- Born: 1950 Gunib district, Dagestan, USSR
- Died: 21 March 2008 (aged 58) Makhachkala, Dagestan, Russia
- Education: Dagestan State University
- Occupation: Journalist

= Gadzhi Abashilov =

Russian journalist (1950–2008)

Gadzhi Akhmedovich Abashilov (Гаджи Ахмедович Абашилов; 1950 – 21 March 2008), also known as Haji Abashilov, was a Russian journalist and chief of the Republic of Dagestan's outlet of state-owned VGTRK media company. He was assassinated in Makhachkala, Dagestan on 21 March 2008 at 19:45 local time.
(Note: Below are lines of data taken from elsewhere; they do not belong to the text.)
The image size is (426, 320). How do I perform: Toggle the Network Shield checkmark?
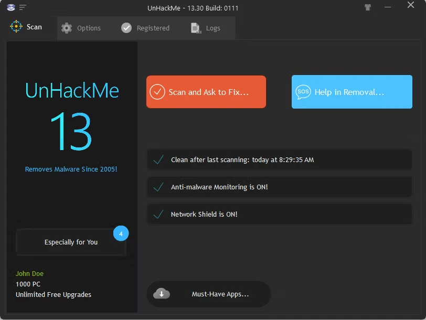[x=158, y=215]
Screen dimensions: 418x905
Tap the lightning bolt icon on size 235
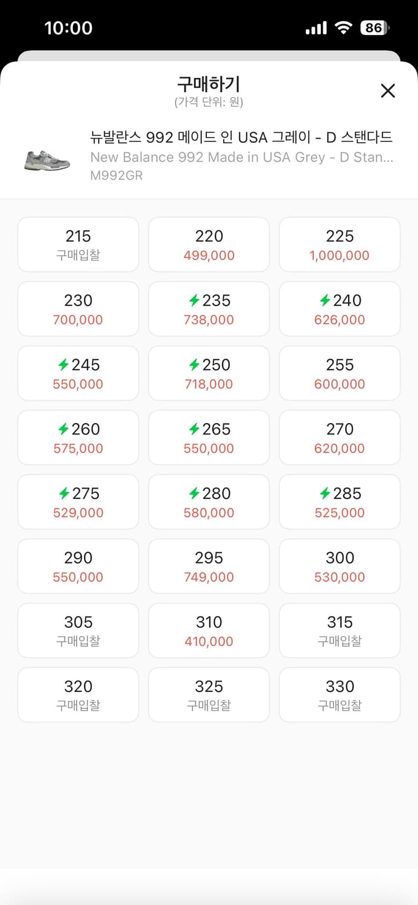click(194, 300)
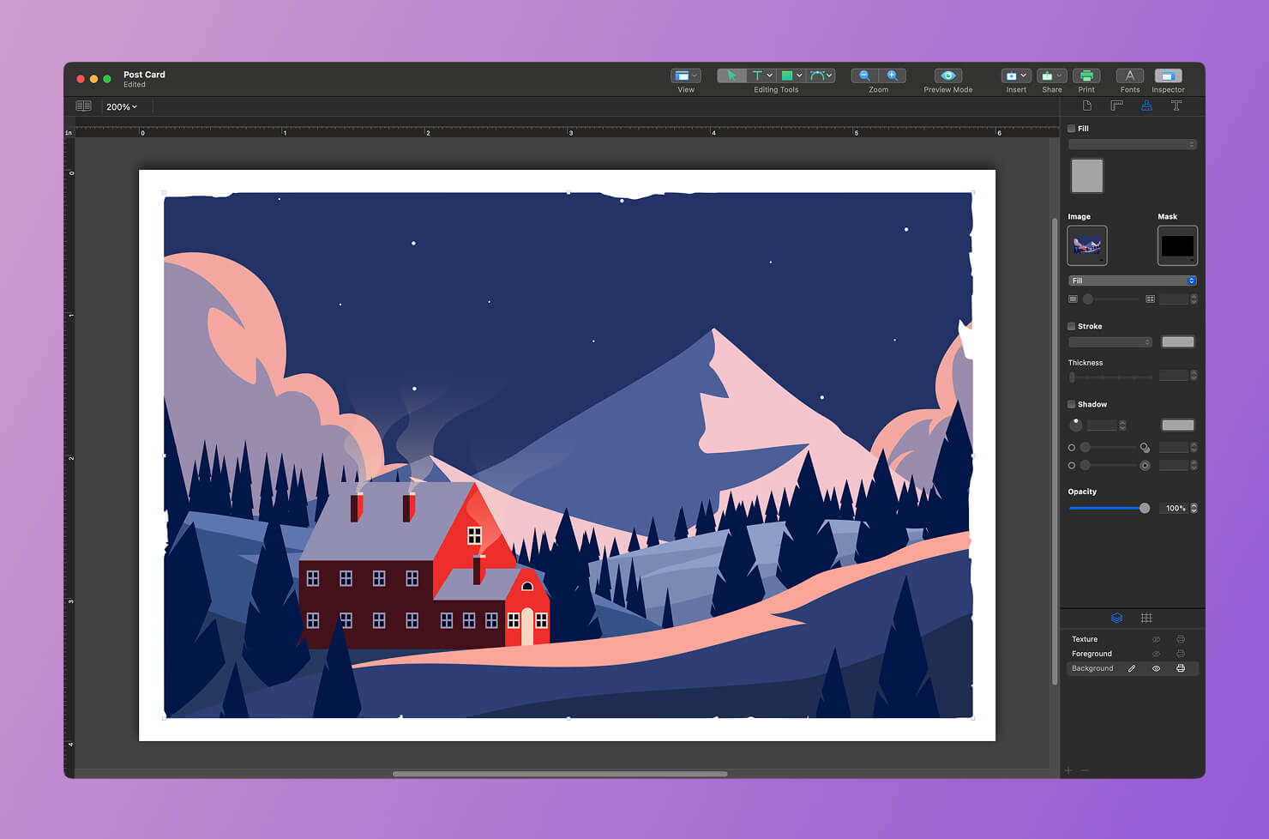Enable the Shadow checkbox

tap(1071, 404)
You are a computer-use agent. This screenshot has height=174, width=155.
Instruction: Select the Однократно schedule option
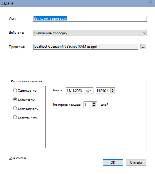pos(25,91)
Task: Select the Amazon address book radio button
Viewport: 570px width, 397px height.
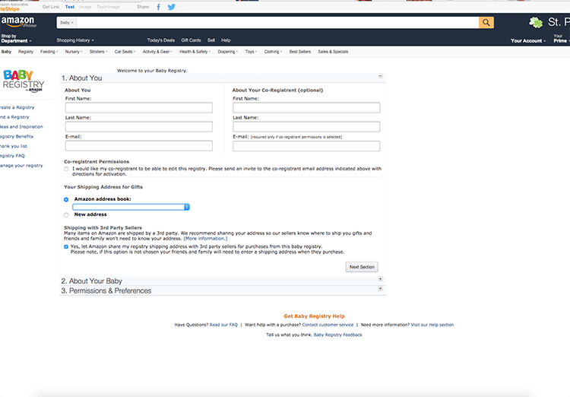Action: 66,199
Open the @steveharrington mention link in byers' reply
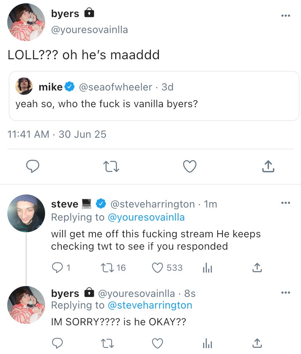Image resolution: width=301 pixels, height=354 pixels. (150, 305)
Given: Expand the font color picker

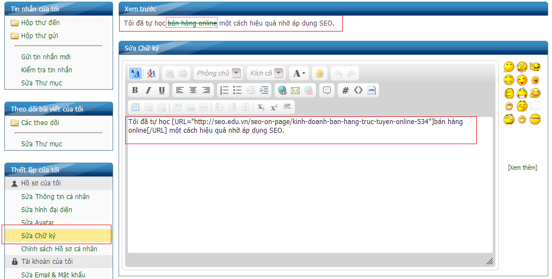Looking at the screenshot, I should [x=299, y=73].

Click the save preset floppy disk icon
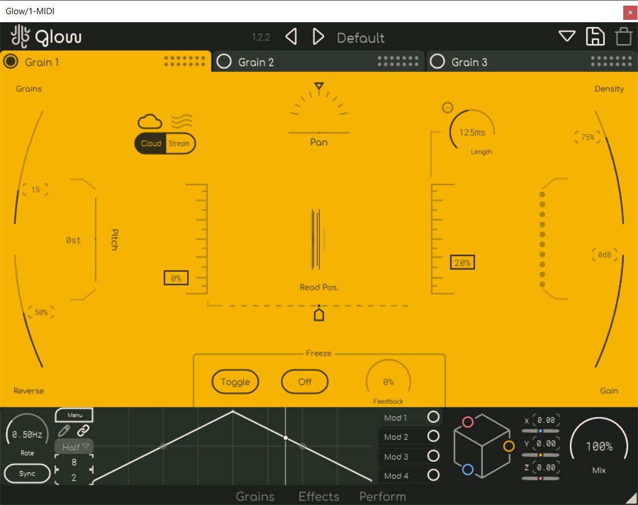click(595, 37)
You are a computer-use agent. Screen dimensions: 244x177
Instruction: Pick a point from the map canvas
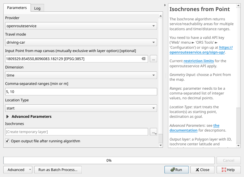click(153, 59)
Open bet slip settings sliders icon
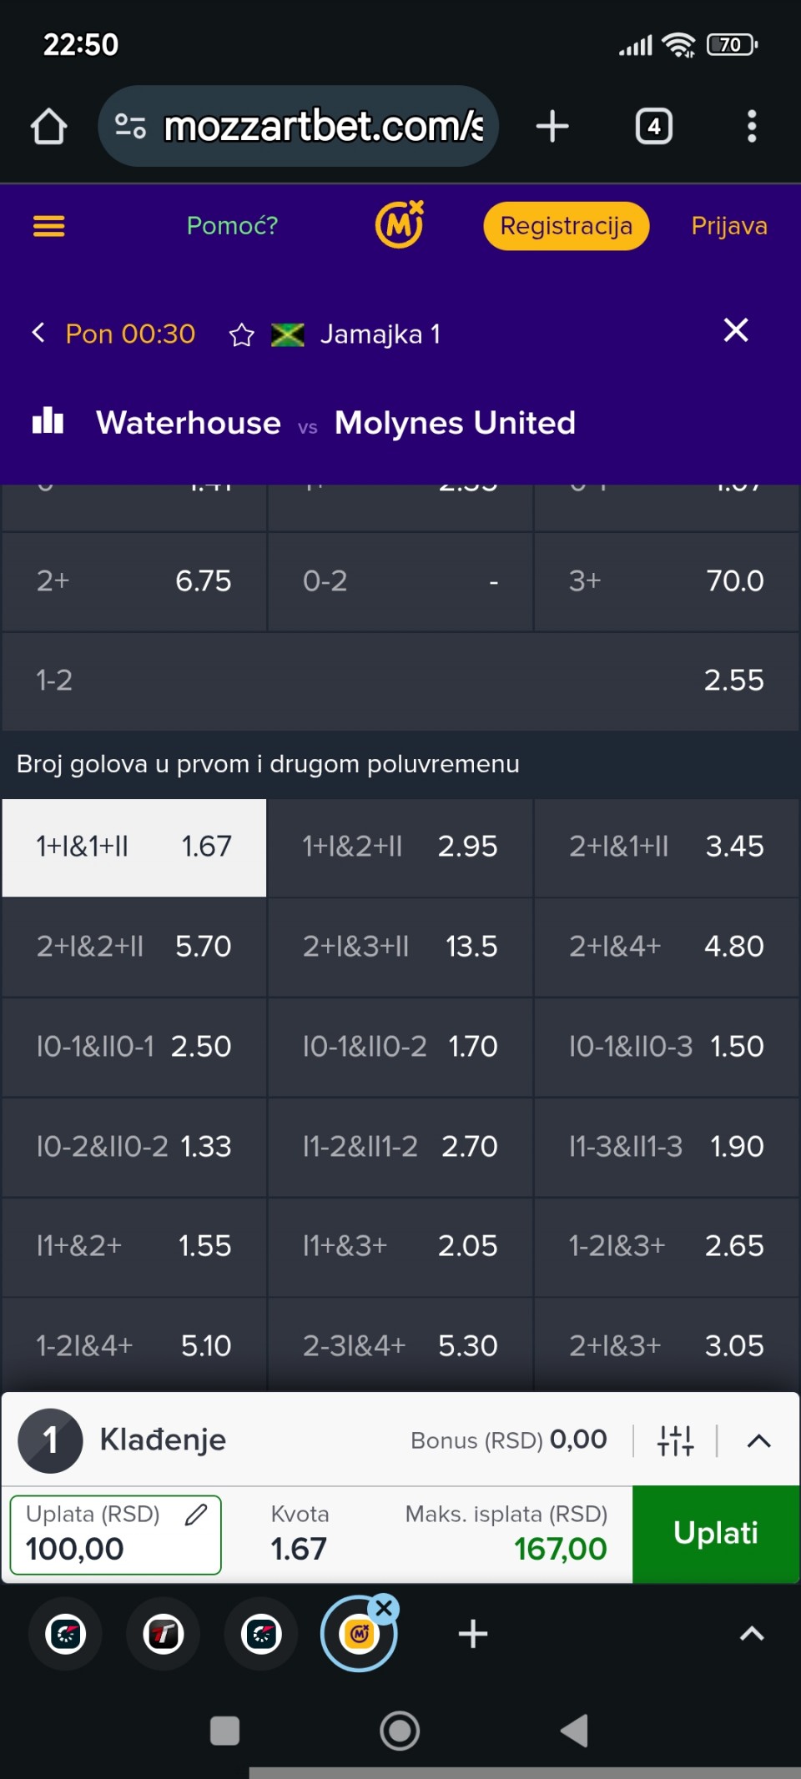This screenshot has width=801, height=1779. [675, 1440]
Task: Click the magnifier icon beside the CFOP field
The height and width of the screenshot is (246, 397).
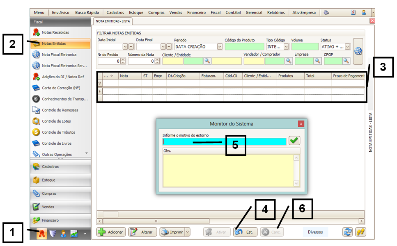Action: point(346,61)
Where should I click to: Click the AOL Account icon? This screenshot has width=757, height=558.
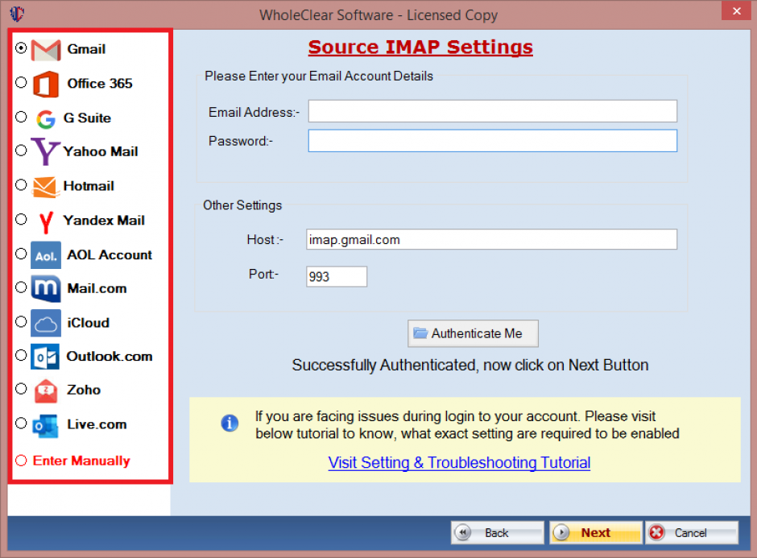pos(45,254)
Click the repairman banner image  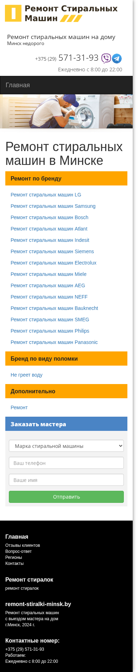66,111

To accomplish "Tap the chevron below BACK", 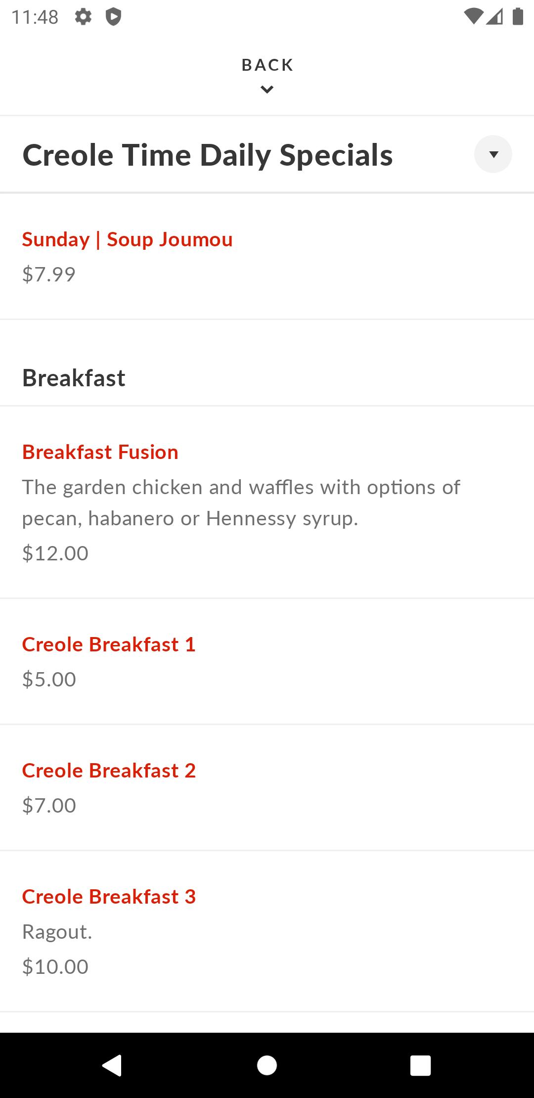I will [267, 90].
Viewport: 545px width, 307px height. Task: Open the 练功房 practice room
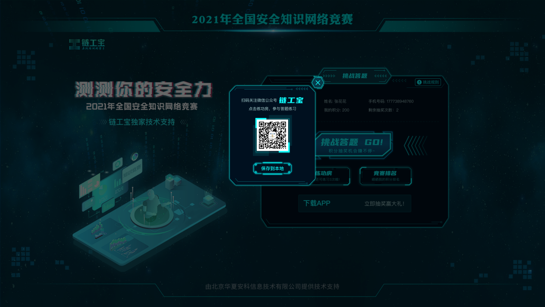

==Early life and education==
Gadzhi Abashilov was born in the Gunib district of Dagestan in 1950. He graduated from Dagestan State University after studying at the foreign languages faculty.

==Career==
From 1975 to 1991, Abashilov was employed in local Komsomol structures, and in late 1980s he led Dagestani VLKSM Committee. From 1991 to 2006, Abashilov was chief editor of "Molodezh' Dagestana" (Молодежь Дагестана, Youths of Dagestan). In 1999, he was elected a member of local legislature, then was appointed deputy head of republican ministry of information, national policy and external affairs. Abashilov also presented his own television programme until 2007. January 2007, he became chief of Dagestan State Television and Radio Broadcasting Company.

==Death==
Gadzhi Abashilov was assassinated in the evening of 21 March 2008. His car was fired on in the central part of Makhachkala where Abashilov died at the scene and his driver was injured. In the early hours of the same day another Dagestani journalist, Ilyas Shurpayev, who had worked for years in the republic as a correspondent of NTV and Channel One, was found strangled in Moscow.

==Reactions==
The Director-General of UNESCO, Koïchiro Matsuura, condemned both murders on 28 March 2008.